Railwayman, Beerhouse Keeper and Coal Merchant
William Skinner was born in Exmouth, Devon, about 1819. In the 1851 census he was living at Bishops Hull, Somerset, with his Tiverton-born wife Jane, children Ellen and William and his widowed father Robert, a retired house servant. William gave his occupation as a railway labourer.
During the following decade he moved his family to Yeovil, presumably following a railway career for in the 1861 census he was working as a railway inspector, presumably at the newly-opened Yeovil Town Railway Station. At this time he was living in Middle Street, two houses away from Commercial Buildings in Middle Street. Commercial Buildings were where the William Dampier now stands and it is likely that William lived in the first house next to the Railway Inn. Living with him was Jane and three children - Emma, Walter and Frederick with no sign of Ellen and William. Within a year of two the family moved along the road to the South Western Arms.
Here William opened a beerhouse and is mentioned as a beer retailer in several Kelly's Directories between 1866 and 1875. I would assume that Jane pretty much ran the beerhouse, at least during the day, as during this period William must have been very busy setting up a new enterprise.
Having worked for many years on the railways, William Skinner obviously appreciated the importance of coal to the new transport system. From working as a railway inspector in 1861 at the newly opened Yeovil Town Railway Station, seen in the photograph below, by 1871 he was listed in the census as a coal merchant and cannily located his coal yard in Station Road, adjacent to the railway goods yard.

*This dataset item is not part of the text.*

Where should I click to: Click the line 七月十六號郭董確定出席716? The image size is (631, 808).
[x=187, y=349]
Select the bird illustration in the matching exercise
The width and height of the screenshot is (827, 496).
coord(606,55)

By 1881 William, Jane and son Frederick had moved to 9 South Western Terrace, opposite their coal yard. Both William and Frederick were listed as coal merchants and Frederick was to continue running the coal yard business after his father's death in 1888 at the age of about 69.

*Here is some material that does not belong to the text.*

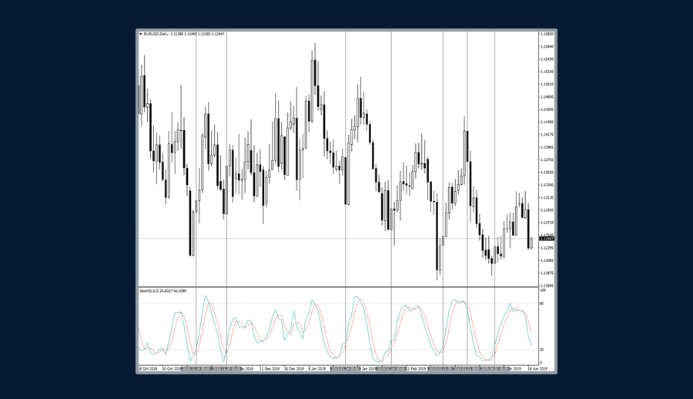Click the 8 Jan 2019 date label
The width and height of the screenshot is (693, 399).
point(316,369)
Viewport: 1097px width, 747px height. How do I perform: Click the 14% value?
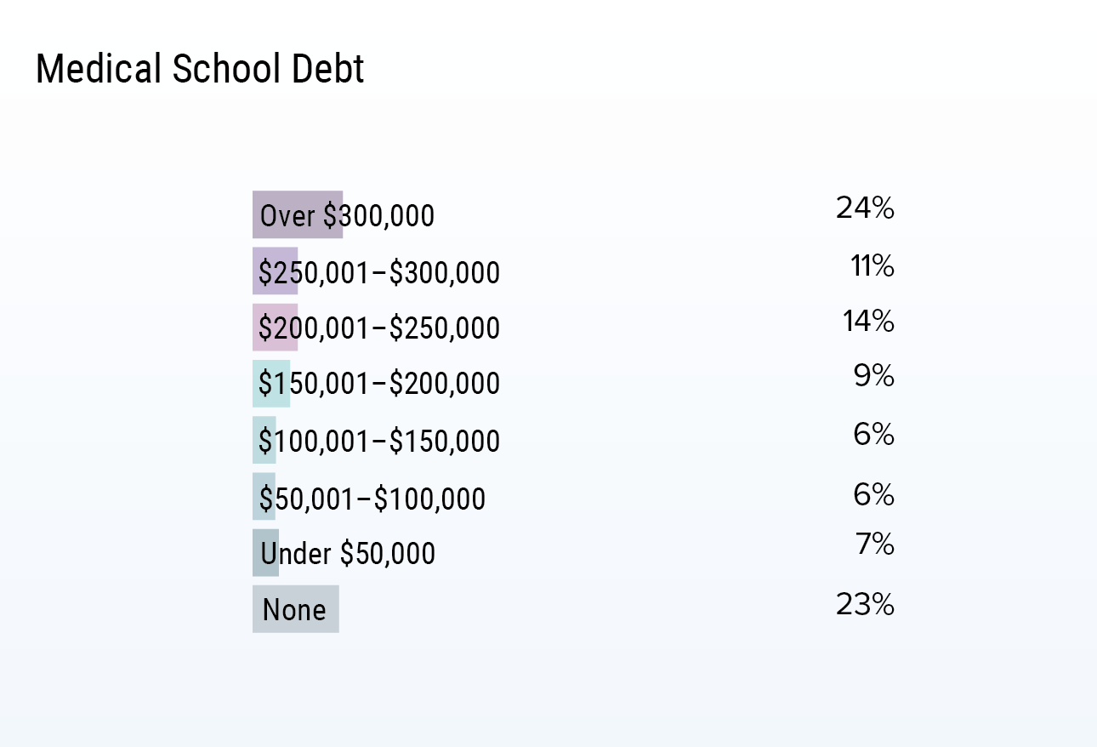(x=868, y=322)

This sketch from Summerhouse Hill overlooking the new Yeovil Town Railway Station was made about 1860 at exactly the time career railway man William Skinner was working as a railway inspector at Yeovil.

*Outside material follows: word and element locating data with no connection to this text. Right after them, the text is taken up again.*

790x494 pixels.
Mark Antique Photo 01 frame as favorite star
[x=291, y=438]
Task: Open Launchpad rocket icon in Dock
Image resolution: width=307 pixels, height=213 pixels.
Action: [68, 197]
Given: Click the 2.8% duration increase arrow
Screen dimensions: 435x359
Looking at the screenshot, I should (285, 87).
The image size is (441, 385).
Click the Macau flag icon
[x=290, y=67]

This enlargement of the previous sketch in monochrome shows the detail of the train and station much clearer. I'm not sure which came first - the colour or monochrome version.
William Skinner's beerhouse is arrowed in this sepia toned photograph of 1905. The right hand side of the photograph is dominated by the Elephant and Castle and, just left of centre, the two-storey building with the large projecting sign is the Southwestern Arms.
This photograph was taken about 1910 and looks along Station Road. Having worked for many years on the railways, William Skinner obviously appreciated the importance of coal to the new transport system. From working as a railway labourer in 1851 and rising to become a railway inspector in 1861 at the newly opened Yeovil Town Railway Station, seen here at centre, by 1871 he was listed in the census as a coal merchant and cannily located his coal yard, seen here at right, adjacent to the railway goods yard. At left is the Alexandra Hotel. At the time of this photograph the coal yard was run by William's son, Frederick Skinner.